**WORK ITEM**
Stop at the line containing "ドラマ (224, 393)": write out every line from the beginning of the entries up to and including it, minus the pictures.

*** Opening of GIVEN RECORDS ***

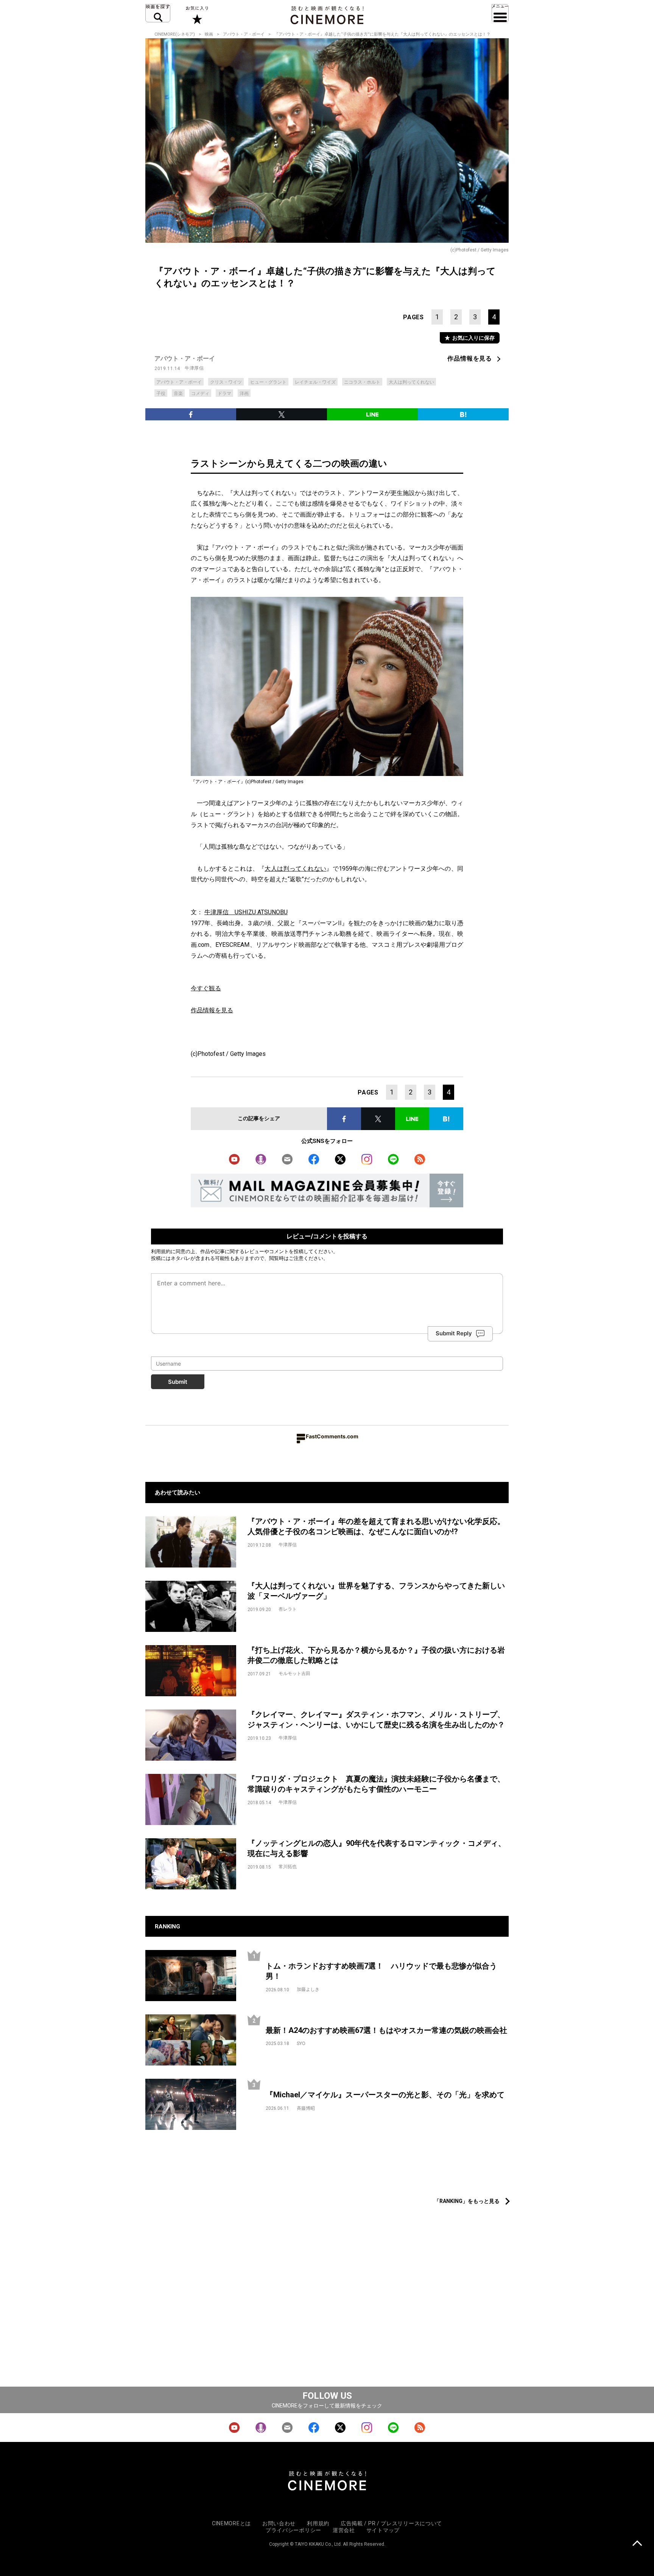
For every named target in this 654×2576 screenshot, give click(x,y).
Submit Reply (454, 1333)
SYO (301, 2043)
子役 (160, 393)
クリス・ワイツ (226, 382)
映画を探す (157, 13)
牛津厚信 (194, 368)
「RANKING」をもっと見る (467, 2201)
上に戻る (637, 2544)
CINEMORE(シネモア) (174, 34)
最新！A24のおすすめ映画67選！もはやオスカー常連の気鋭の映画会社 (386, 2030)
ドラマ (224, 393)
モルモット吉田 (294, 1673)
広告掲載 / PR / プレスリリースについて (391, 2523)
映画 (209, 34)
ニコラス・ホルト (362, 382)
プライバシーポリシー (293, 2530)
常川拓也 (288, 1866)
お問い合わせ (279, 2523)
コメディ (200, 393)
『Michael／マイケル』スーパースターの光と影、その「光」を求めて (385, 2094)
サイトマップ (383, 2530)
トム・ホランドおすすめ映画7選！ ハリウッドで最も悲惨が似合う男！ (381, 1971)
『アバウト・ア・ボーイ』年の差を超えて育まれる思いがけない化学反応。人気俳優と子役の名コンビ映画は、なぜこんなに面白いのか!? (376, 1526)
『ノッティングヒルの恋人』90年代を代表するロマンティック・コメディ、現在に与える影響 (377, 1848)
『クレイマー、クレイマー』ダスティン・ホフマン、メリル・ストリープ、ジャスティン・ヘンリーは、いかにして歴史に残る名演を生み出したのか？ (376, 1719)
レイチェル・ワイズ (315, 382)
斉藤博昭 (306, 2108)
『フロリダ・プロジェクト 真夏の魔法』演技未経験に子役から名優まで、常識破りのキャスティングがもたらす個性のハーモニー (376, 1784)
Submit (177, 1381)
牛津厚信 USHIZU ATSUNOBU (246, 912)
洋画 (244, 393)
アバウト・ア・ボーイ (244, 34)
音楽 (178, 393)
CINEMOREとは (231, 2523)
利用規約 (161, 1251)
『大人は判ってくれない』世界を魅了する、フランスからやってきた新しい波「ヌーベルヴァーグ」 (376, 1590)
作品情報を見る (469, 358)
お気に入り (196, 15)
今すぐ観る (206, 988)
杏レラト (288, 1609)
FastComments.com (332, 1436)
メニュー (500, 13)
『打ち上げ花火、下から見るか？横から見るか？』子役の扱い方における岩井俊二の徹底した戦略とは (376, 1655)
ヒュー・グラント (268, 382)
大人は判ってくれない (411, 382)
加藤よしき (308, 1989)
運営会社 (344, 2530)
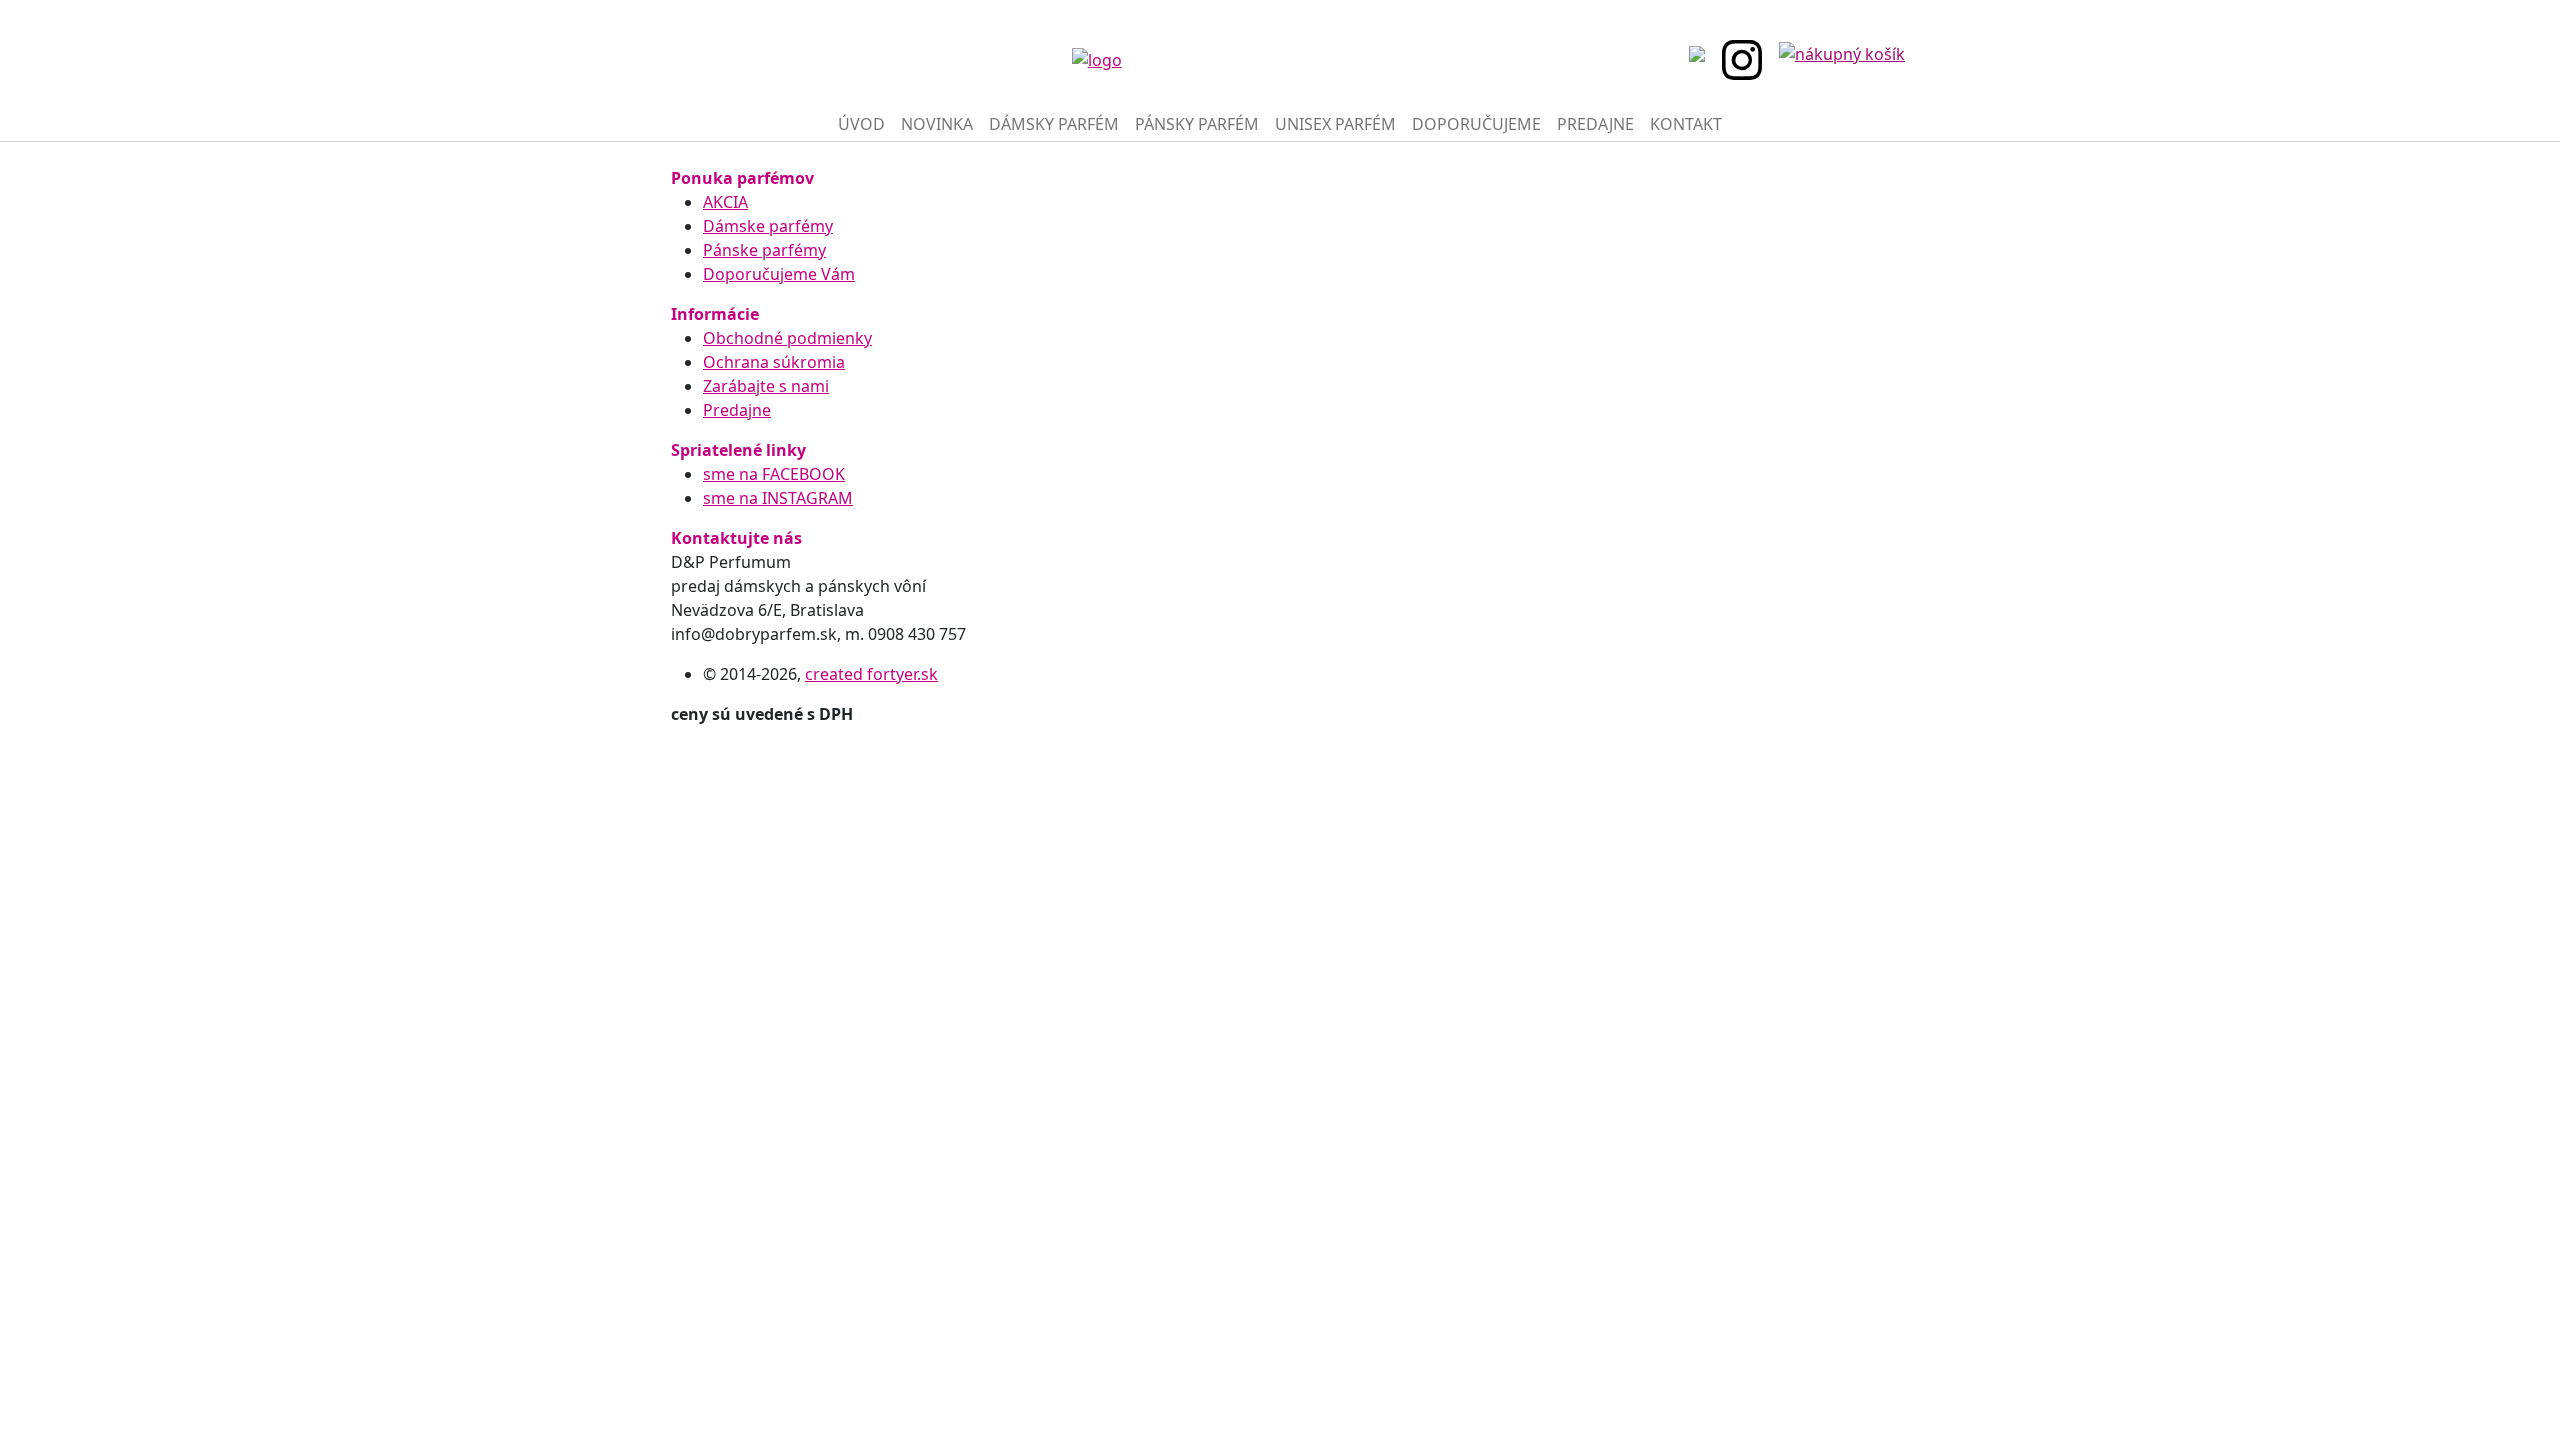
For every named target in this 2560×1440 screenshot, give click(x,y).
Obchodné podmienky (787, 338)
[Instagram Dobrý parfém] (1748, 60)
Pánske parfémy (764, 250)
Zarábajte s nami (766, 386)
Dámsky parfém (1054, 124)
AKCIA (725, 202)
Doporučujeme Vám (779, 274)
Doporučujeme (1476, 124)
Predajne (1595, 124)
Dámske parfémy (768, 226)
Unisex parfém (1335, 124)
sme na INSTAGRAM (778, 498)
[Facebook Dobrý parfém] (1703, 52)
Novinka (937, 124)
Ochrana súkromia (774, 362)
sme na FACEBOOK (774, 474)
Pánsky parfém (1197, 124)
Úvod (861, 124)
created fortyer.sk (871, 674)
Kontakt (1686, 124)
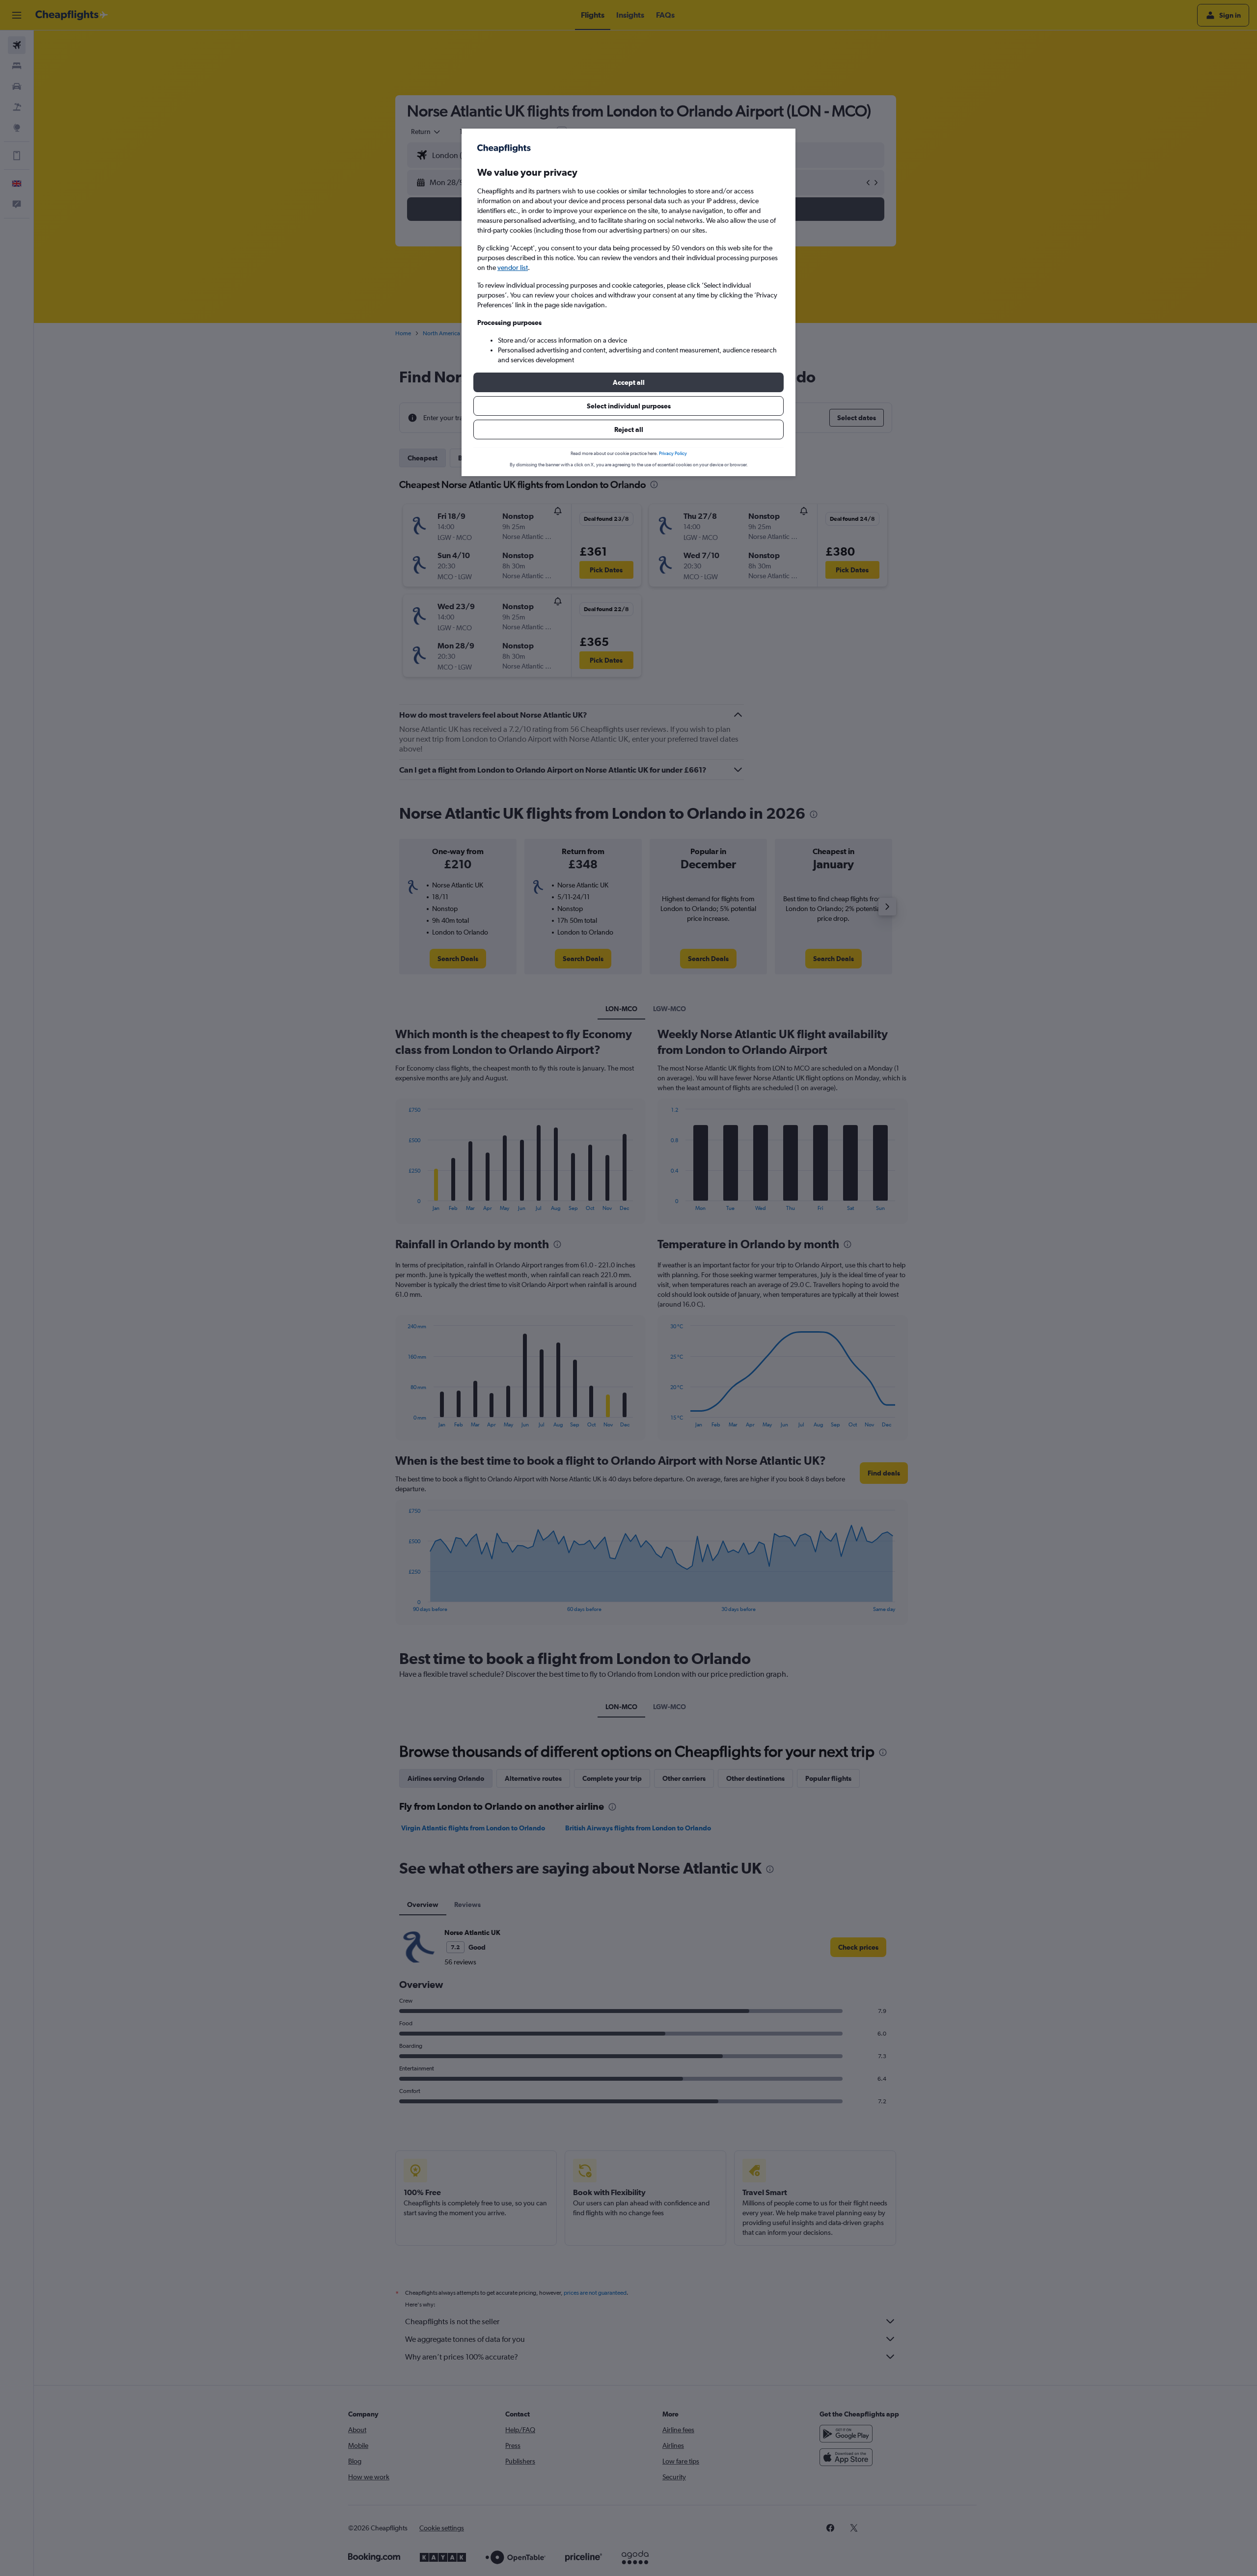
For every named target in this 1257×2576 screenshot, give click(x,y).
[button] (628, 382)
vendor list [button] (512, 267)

*** Close of GIVEN RECORDS ***

**WRITTEN SOLUTION**
For every named target in this 654×2576 screenshot, give click(x,y).
Submit Reply (454, 1333)
SYO (301, 2043)
子役 (160, 393)
クリス・ワイツ (226, 382)
映画を探す (157, 13)
牛津厚信 (194, 368)
「RANKING」をもっと見る (467, 2201)
上に戻る (637, 2544)
CINEMORE(シネモア) (174, 34)
最新！A24のおすすめ映画67選！もはやオスカー常連の気鋭の映画会社 (386, 2030)
ドラマ (224, 393)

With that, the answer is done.